One is Your Master, Even Christ
By David Henke
"But be not ye called Rabbi: for one is your Master, even Christ; and all ye are brothers. And call no man your father upon the earth: for one is your Father, which is in heaven. Neither be ye called masters; for One is your Master, even Christ, But he that is greatest among you shall be your servant. And whoever shall exalt himself shall be abased; and he that shall humble himself shall be exalted. Matthew 23:8-12
The confrontations depicted in the gospels between Jesus and the Pharisees were one of escalating tension. Jesus spoke the truth to them openly in the hearing of all. The positive response of the common people disturbed the Pharisees. Their response was to stiffen their resolve to rid themselves of this troublesome Rabbi.
In the end Jesus was crucified for our sins, which was God's plan from the foundation of the World. But that was not the final end of the conflict between Jesus and the Pharisees.

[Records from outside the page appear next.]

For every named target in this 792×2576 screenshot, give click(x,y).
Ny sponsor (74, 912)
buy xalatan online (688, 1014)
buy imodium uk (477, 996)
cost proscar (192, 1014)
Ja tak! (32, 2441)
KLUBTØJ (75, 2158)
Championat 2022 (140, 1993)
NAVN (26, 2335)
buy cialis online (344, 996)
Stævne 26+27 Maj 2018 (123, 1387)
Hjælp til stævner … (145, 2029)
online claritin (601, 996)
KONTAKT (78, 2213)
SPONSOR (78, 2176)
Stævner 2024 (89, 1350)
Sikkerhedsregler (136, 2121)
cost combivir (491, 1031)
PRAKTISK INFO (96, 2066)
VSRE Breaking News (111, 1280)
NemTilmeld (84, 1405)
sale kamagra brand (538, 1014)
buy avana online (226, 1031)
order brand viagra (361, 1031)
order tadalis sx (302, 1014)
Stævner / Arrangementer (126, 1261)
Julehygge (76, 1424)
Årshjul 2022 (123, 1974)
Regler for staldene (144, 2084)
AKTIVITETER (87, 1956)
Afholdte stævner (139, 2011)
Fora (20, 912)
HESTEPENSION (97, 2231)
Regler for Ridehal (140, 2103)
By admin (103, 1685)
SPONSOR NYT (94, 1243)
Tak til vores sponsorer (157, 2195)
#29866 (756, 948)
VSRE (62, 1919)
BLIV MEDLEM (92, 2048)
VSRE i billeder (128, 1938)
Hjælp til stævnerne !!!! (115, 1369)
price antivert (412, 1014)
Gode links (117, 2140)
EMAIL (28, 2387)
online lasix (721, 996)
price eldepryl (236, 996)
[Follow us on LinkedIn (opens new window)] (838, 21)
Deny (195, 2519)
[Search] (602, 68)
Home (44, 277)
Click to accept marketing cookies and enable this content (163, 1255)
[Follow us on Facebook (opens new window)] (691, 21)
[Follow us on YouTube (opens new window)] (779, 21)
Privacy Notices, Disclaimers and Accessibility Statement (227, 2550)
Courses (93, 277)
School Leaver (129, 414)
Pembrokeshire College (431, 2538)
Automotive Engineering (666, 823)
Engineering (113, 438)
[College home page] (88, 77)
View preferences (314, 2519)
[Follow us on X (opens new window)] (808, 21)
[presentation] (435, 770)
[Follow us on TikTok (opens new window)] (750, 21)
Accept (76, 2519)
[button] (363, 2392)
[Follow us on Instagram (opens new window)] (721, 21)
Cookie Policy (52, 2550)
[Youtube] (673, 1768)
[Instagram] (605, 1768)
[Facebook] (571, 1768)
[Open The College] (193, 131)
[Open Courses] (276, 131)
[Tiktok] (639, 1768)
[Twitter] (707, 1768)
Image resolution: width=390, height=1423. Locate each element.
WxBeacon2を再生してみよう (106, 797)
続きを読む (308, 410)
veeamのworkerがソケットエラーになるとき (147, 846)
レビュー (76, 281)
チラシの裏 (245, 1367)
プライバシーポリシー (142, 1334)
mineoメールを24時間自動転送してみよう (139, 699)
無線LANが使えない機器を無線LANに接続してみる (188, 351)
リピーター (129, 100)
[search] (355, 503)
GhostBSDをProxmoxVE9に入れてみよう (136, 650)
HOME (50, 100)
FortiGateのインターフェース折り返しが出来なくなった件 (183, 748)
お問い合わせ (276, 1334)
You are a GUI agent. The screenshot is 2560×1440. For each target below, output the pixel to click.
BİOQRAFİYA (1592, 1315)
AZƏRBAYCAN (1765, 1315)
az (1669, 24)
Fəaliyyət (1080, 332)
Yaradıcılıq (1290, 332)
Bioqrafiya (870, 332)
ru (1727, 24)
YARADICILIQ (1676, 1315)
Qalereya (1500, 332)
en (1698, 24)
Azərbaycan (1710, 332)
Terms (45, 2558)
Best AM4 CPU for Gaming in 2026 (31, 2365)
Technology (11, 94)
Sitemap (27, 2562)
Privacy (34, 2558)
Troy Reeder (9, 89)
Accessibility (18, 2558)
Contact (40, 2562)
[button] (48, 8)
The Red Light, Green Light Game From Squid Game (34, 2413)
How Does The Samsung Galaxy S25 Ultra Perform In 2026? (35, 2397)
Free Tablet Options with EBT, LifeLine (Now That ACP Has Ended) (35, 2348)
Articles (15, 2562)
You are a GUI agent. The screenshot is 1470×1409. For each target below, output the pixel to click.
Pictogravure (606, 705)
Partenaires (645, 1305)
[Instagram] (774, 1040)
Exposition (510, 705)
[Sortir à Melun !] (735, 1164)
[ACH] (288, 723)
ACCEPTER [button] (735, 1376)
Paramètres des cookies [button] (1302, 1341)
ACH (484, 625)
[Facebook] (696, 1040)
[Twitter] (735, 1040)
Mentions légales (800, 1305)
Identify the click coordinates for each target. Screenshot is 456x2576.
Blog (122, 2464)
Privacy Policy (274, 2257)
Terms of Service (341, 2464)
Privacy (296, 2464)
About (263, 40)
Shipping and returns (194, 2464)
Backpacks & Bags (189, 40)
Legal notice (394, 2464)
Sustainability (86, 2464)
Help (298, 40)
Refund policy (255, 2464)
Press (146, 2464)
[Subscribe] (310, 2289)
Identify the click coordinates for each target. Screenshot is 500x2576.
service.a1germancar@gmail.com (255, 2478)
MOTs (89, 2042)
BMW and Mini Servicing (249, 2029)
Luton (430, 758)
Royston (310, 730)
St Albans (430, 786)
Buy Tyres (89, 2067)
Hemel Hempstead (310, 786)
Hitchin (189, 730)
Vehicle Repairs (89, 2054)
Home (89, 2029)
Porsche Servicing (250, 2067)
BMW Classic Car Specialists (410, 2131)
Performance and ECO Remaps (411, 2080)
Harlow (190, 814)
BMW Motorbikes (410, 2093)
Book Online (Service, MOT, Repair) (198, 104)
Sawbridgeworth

The willfulness and unbelief exhibited by this pseudo-righteous sect was characteristic of the Jews at the time as they sought salvation by means other than Jesus. That willful unbelief ultimately led to the destruction of their power and influence when the Roman General Titus sacked Jerusalem, destroyed the Temple, and scattered the Jews.
This article is written to foster understanding and insight into the potential influences at work when a religious group is set up without the polity needed to constrain our fallen human nature.
Spiritual leaders struggle with the same sinful nature as those who follow. The efforts of leaders to see their church move forward can run into frustrating obstacles which can lead to the temptation to manipulate. A viable accountability structure is a guard to the congregation and to the pastor.
The alternative is to let an abusive situation worsen to the point where it is almost unavoidable that many people will be affected by spiritual abuse. Scripture nowhere countenances such a situation to exist.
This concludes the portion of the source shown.